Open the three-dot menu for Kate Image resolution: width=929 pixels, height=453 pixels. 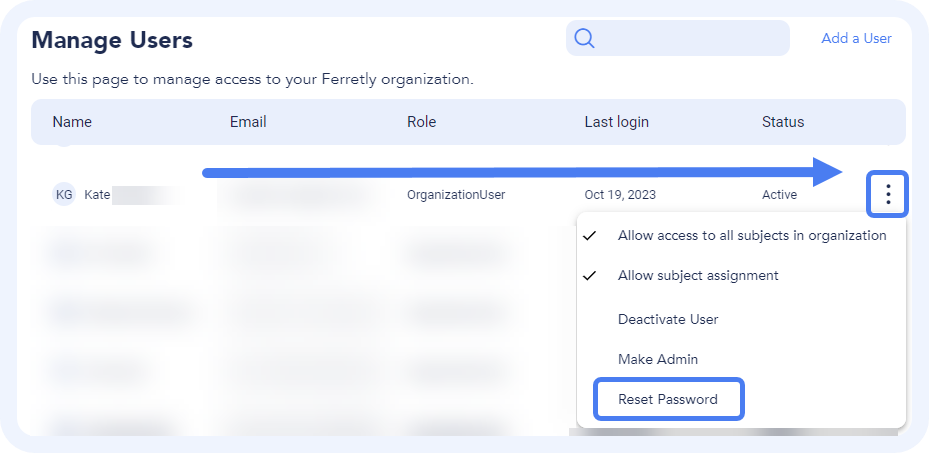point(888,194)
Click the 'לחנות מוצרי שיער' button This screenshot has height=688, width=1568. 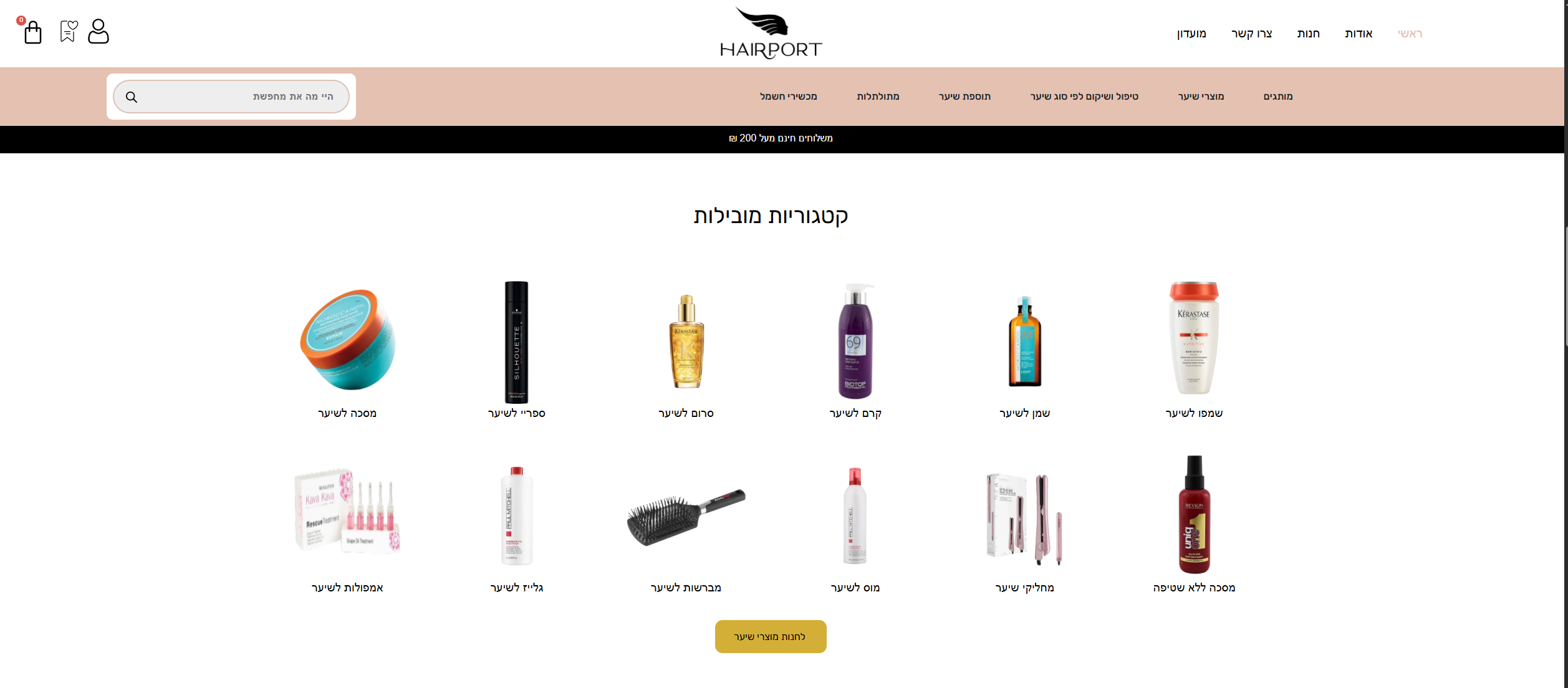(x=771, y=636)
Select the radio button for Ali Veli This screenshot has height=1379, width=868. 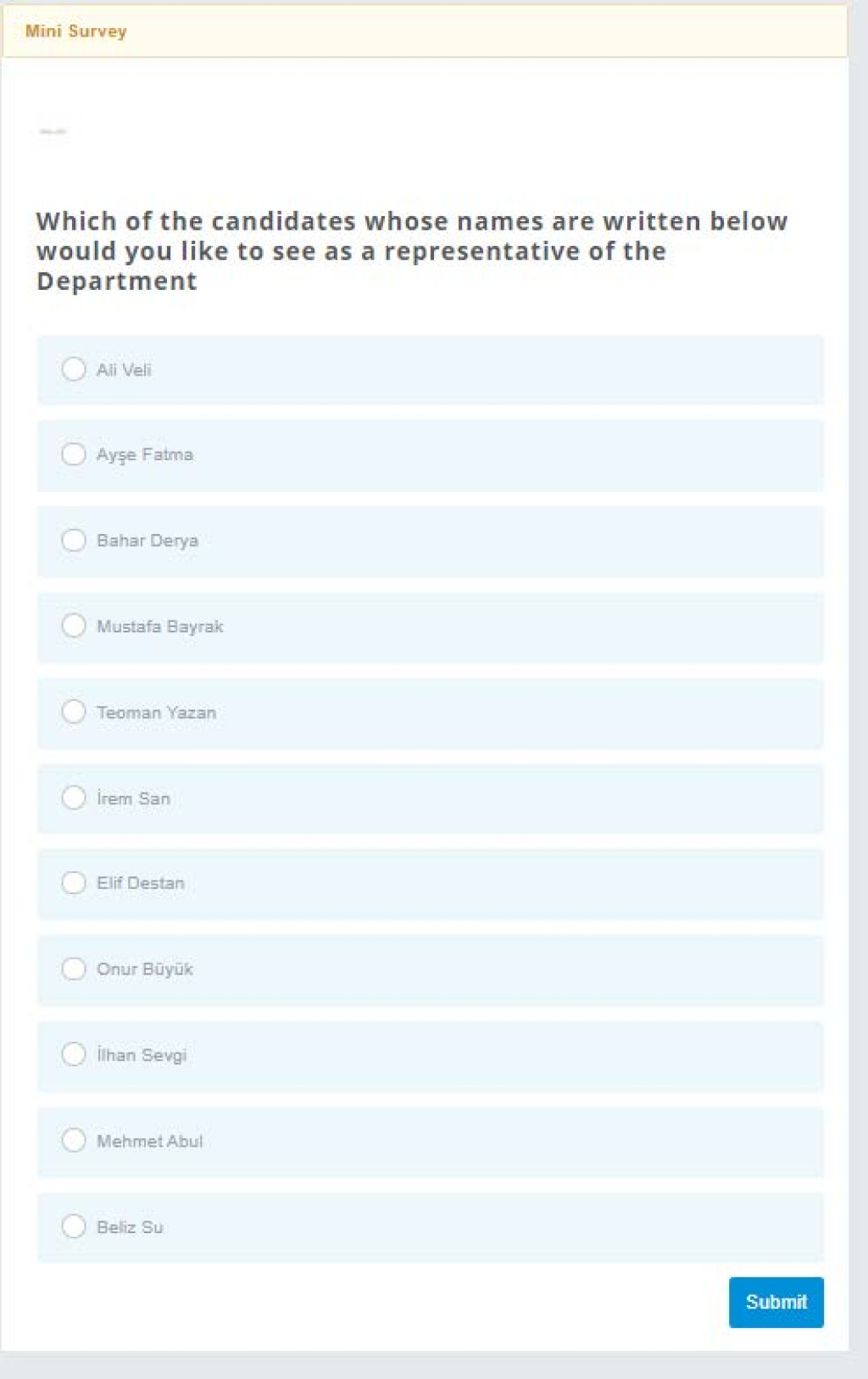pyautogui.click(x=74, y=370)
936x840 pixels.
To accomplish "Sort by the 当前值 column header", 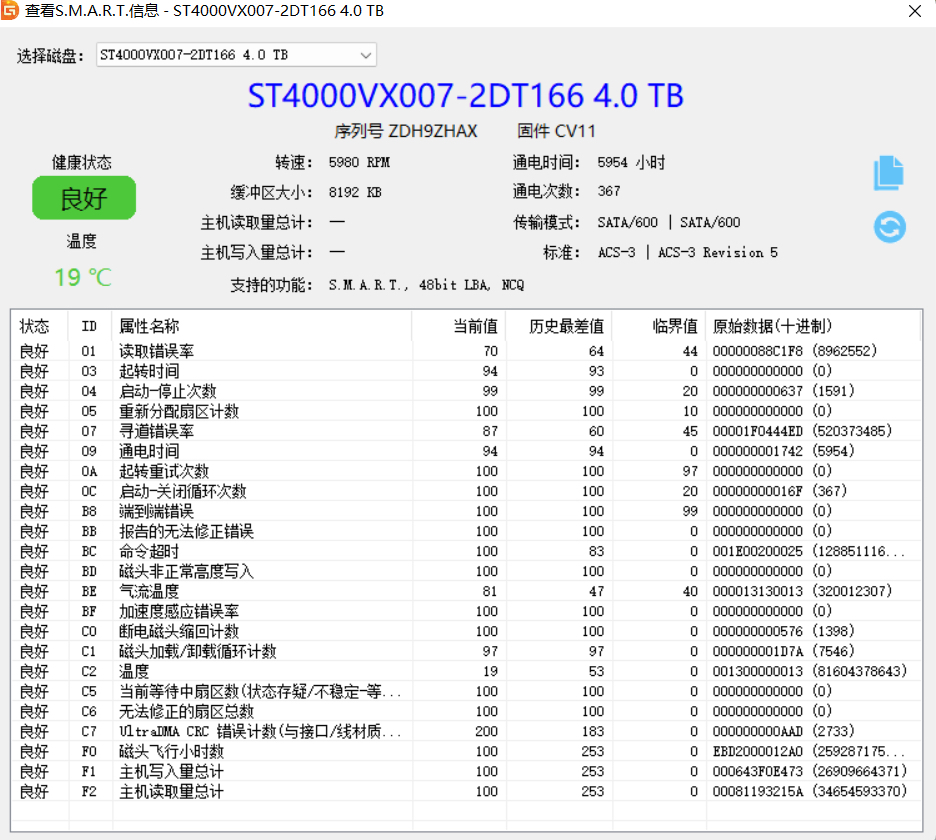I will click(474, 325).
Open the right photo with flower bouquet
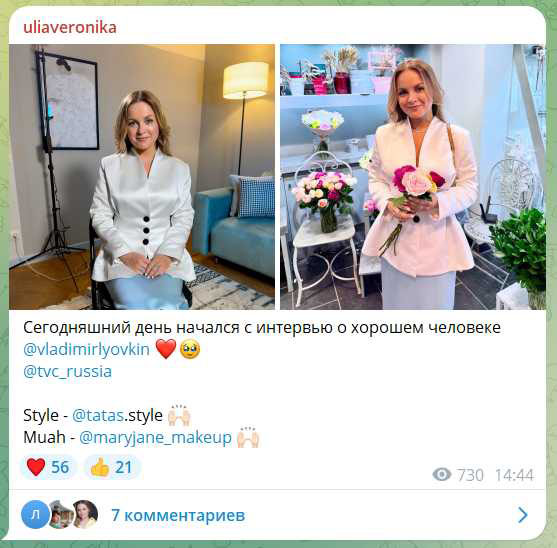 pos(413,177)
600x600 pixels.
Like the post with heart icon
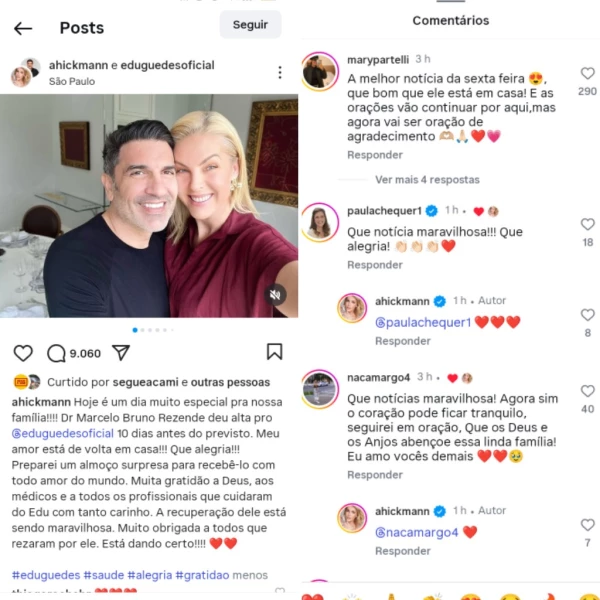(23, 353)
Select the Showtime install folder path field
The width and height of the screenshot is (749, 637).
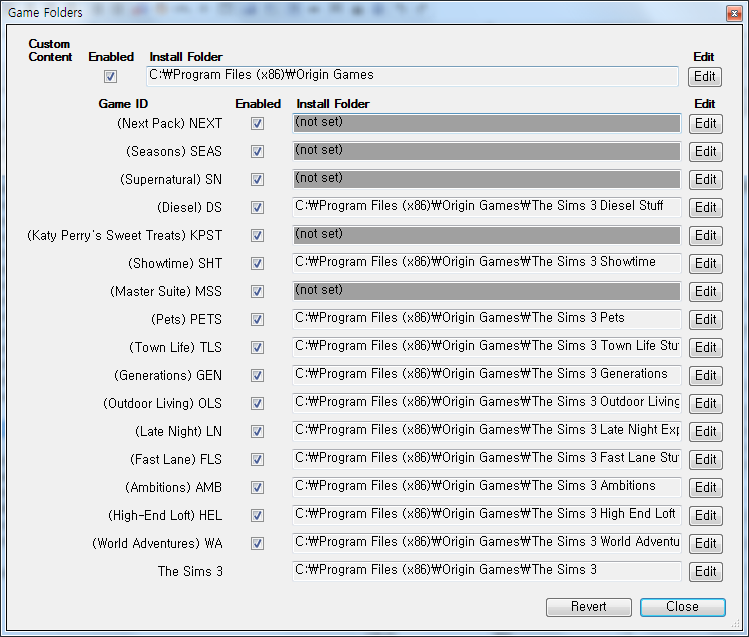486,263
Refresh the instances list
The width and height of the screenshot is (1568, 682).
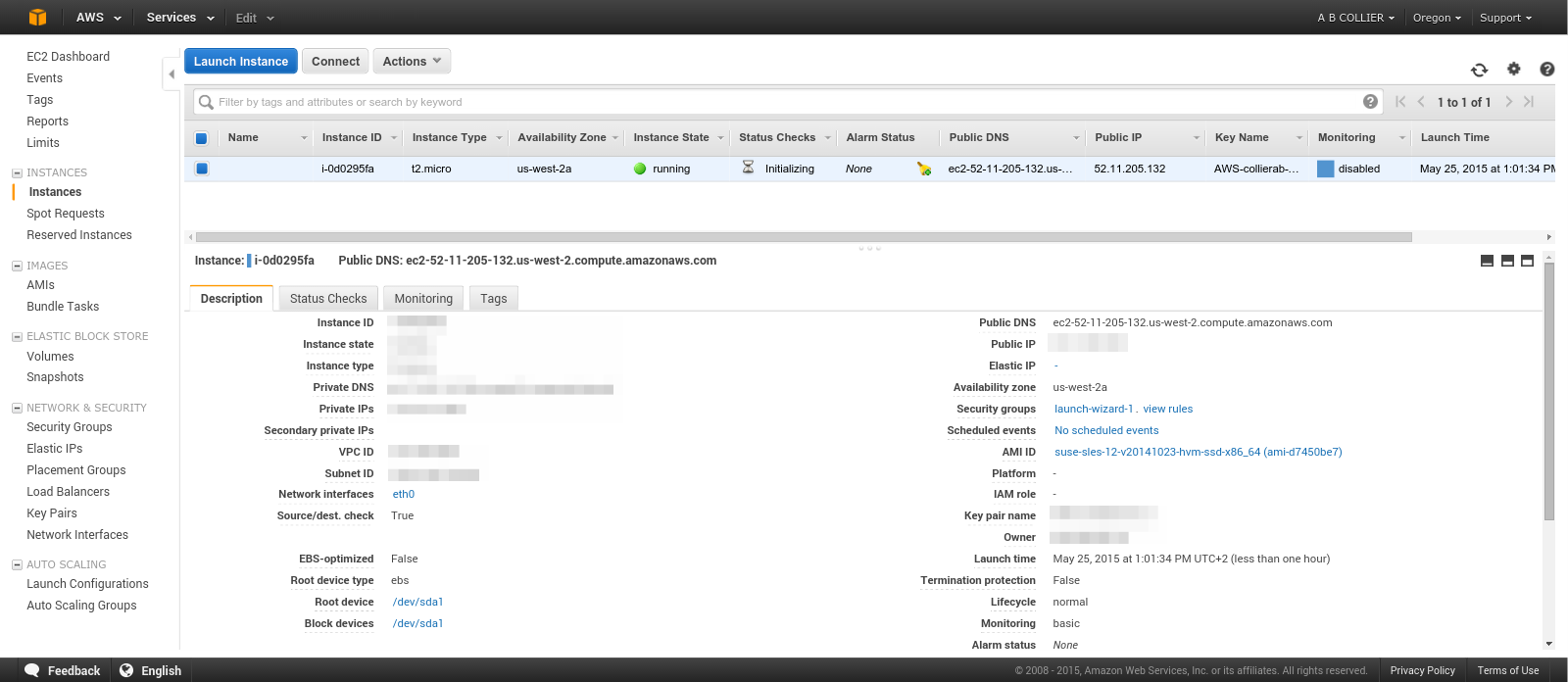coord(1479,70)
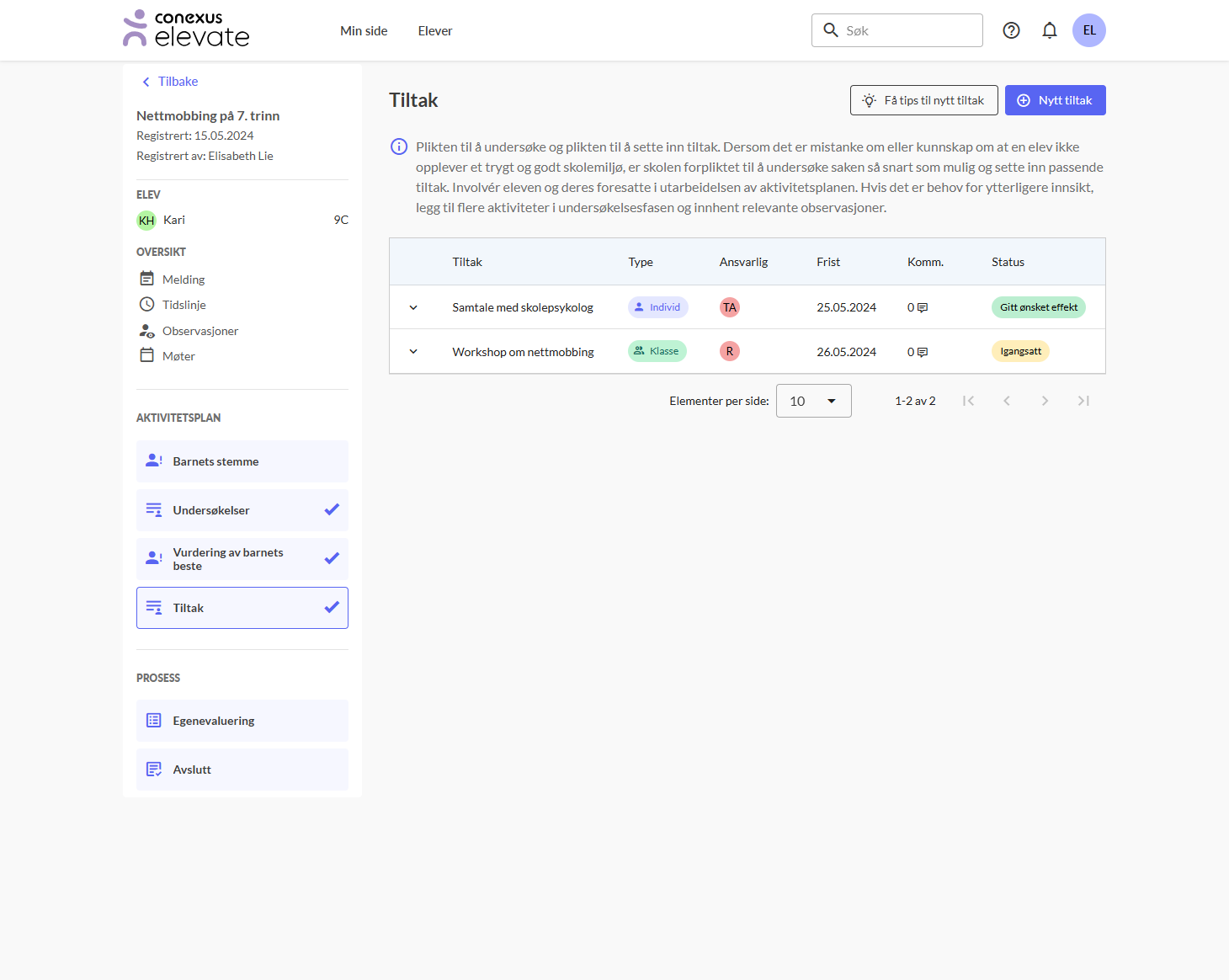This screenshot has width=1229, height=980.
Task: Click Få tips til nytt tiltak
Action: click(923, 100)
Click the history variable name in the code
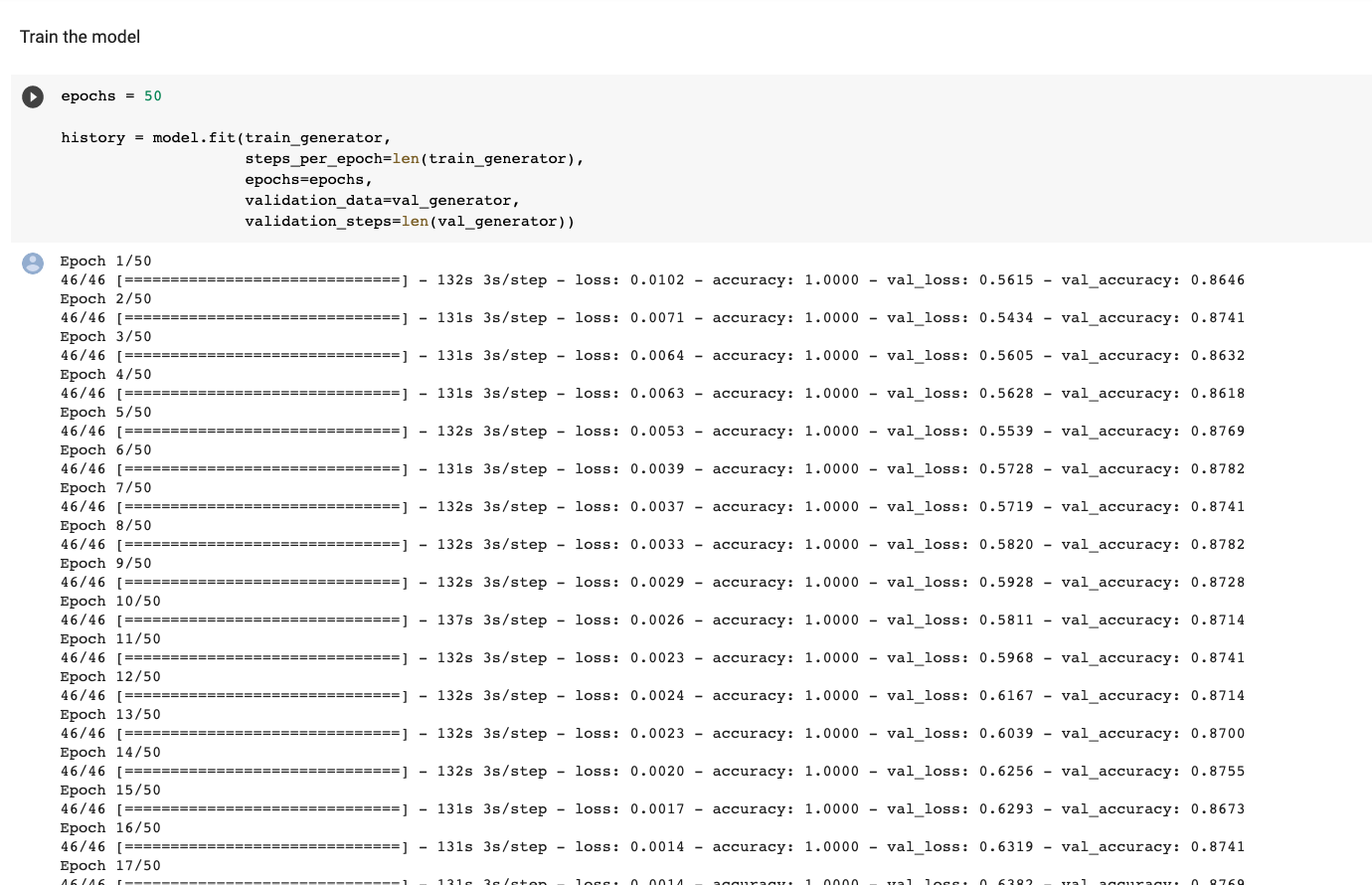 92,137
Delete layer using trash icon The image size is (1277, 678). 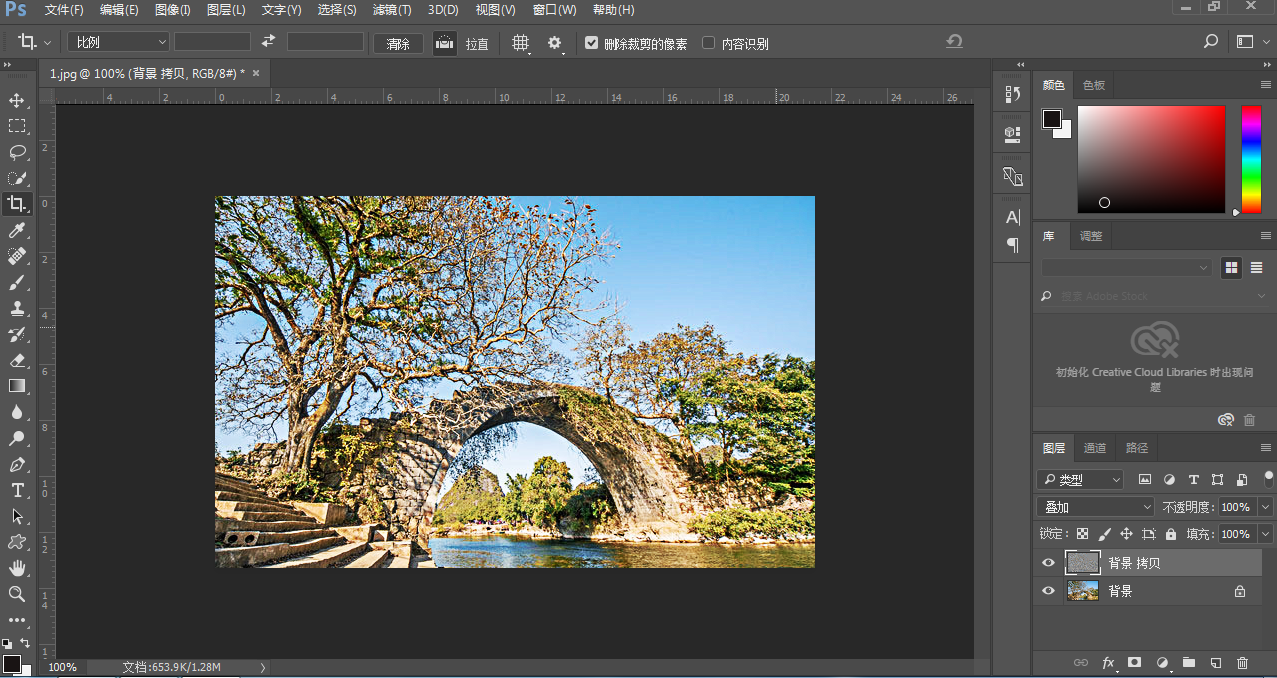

**Exercise aim**
Pictures are to be omitted from the copy. Reproduce exactly, and only, the lines from the one containing "Like the post with heart icon" to the end of the listing above.

**Result below**
Like the post with heart icon
(23, 353)
Select the Showtime install folder path field
The width and height of the screenshot is (749, 637).
486,263
Refresh the instances list
The width and height of the screenshot is (1568, 682).
coord(1479,70)
This screenshot has width=1229, height=980.
Task: Click Få tips til nytt tiltak
Action: click(923, 100)
Click the history variable name in the code
 92,137
Delete layer using trash icon The image size is (1277, 678). 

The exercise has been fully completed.